*Aim of the task*
Convert the records into a Markdown table with two columns, Row and Line, putting each line's number under Row and the line under Line. Leave out blank lines.

(Saved data entries)
* * *

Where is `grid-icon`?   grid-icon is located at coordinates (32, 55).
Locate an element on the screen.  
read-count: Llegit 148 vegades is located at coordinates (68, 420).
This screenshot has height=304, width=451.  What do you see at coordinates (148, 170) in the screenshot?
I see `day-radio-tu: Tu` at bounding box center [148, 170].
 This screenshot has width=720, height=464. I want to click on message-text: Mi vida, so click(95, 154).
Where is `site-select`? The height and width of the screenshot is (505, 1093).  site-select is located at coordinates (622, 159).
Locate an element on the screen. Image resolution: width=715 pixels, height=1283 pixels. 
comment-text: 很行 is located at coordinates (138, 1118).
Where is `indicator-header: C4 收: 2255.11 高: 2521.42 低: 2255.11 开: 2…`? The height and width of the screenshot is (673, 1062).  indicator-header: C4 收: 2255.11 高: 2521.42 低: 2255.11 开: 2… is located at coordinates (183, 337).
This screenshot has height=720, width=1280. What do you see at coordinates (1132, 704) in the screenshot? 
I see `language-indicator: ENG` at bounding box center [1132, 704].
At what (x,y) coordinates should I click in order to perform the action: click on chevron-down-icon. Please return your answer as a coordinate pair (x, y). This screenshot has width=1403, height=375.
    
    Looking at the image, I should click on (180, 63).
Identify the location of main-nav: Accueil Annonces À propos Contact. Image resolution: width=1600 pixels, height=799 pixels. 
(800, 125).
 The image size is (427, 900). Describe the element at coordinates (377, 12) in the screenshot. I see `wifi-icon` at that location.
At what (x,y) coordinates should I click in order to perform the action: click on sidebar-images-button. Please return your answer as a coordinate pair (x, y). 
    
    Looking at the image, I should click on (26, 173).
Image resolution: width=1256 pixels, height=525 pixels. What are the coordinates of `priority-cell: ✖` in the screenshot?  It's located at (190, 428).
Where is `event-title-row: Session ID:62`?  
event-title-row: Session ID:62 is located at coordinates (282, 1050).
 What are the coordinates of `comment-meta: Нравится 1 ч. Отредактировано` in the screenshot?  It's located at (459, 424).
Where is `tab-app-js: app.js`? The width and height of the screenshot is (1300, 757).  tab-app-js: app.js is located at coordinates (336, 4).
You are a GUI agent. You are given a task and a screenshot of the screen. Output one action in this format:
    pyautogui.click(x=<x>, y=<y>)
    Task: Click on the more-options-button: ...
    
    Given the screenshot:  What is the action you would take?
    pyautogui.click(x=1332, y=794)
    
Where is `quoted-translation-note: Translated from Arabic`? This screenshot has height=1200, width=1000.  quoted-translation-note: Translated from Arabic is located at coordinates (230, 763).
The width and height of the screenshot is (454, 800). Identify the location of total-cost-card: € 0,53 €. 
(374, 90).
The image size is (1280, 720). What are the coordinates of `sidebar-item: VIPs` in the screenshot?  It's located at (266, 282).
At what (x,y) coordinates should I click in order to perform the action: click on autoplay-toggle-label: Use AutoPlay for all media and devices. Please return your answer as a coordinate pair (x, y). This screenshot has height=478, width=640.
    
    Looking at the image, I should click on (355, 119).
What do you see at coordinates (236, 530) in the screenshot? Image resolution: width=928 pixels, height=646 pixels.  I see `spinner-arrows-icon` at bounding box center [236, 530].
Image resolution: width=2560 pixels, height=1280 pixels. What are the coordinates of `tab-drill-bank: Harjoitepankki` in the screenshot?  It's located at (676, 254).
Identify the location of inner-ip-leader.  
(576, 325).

* * *

*Your solution*
| Row | Line |
|---|---|
| 1 | Where is `grid-icon`?   grid-icon is located at coordinates (32, 55). |
| 2 | Locate an element on the screen.   |
| 3 | read-count: Llegit 148 vegades is located at coordinates (68, 420). |
| 4 | This screenshot has height=304, width=451.  What do you see at coordinates (148, 170) in the screenshot? |
| 5 | I see `day-radio-tu: Tu` at bounding box center [148, 170]. |
| 6 |  This screenshot has width=720, height=464. I want to click on message-text: Mi vida, so click(95, 154). |
| 7 | Where is `site-select`? The height and width of the screenshot is (505, 1093).  site-select is located at coordinates (622, 159). |
| 8 | Locate an element on the screen. Image resolution: width=715 pixels, height=1283 pixels.  |
| 9 | comment-text: 很行 is located at coordinates (138, 1118). |
| 10 | Where is `indicator-header: C4 收: 2255.11 高: 2521.42 低: 2255.11 开: 2…`? The height and width of the screenshot is (673, 1062).  indicator-header: C4 收: 2255.11 高: 2521.42 低: 2255.11 开: 2… is located at coordinates (183, 337). |
| 11 | This screenshot has height=720, width=1280. What do you see at coordinates (1132, 704) in the screenshot?  |
| 12 | I see `language-indicator: ENG` at bounding box center [1132, 704]. |
| 13 | At what (x,y) coordinates should I click in order to perform the action: click on chevron-down-icon. Please return your answer as a coordinate pair (x, y). This screenshot has width=1403, height=375. |
| 14 |     Looking at the image, I should click on (180, 63). |
| 15 | Identify the location of main-nav: Accueil Annonces À propos Contact. Image resolution: width=1600 pixels, height=799 pixels.  |
| 16 | (800, 125). |
| 17 |  The image size is (427, 900). Describe the element at coordinates (377, 12) in the screenshot. I see `wifi-icon` at that location. |
| 18 | At what (x,y) coordinates should I click in order to perform the action: click on sidebar-images-button. Please return your answer as a coordinate pair (x, y).  |
| 19 |     Looking at the image, I should click on (26, 173). |
| 20 | Image resolution: width=1256 pixels, height=525 pixels. What are the coordinates of `priority-cell: ✖` in the screenshot?  It's located at (190, 428). |
| 21 | Where is `event-title-row: Session ID:62`?   |
| 22 | event-title-row: Session ID:62 is located at coordinates (282, 1050). |
| 23 |  What are the coordinates of `comment-meta: Нравится 1 ч. Отредактировано` in the screenshot?  It's located at (459, 424). |
| 24 | Where is `tab-app-js: app.js`? The width and height of the screenshot is (1300, 757).  tab-app-js: app.js is located at coordinates (336, 4). |
| 25 | You are a GUI agent. You are given a task and a screenshot of the screen. Output one action in this format: |
| 26 |     pyautogui.click(x=<x>, y=<y>) |
| 27 |     Task: Click on the more-options-button: ... |
| 28 |     Given the screenshot:  What is the action you would take? |
| 29 |     pyautogui.click(x=1332, y=794) |
| 30 | Where is `quoted-translation-note: Translated from Arabic`? This screenshot has height=1200, width=1000.  quoted-translation-note: Translated from Arabic is located at coordinates (230, 763). |
| 31 | The width and height of the screenshot is (454, 800). Identify the location of total-cost-card: € 0,53 €.  |
| 32 | (374, 90). |
| 33 | The image size is (1280, 720). What are the coordinates of `sidebar-item: VIPs` in the screenshot?  It's located at (266, 282). |
| 34 | At what (x,y) coordinates should I click in order to perform the action: click on autoplay-toggle-label: Use AutoPlay for all media and devices. Please return your answer as a coordinate pair (x, y). This screenshot has height=478, width=640. |
| 35 |     Looking at the image, I should click on (355, 119). |
| 36 | What do you see at coordinates (236, 530) in the screenshot? Image resolution: width=928 pixels, height=646 pixels.  I see `spinner-arrows-icon` at bounding box center [236, 530]. |
| 37 | Image resolution: width=2560 pixels, height=1280 pixels. What are the coordinates of `tab-drill-bank: Harjoitepankki` in the screenshot?  It's located at (676, 254). |
| 38 | Identify the location of inner-ip-leader.   |
| 39 | (576, 325). |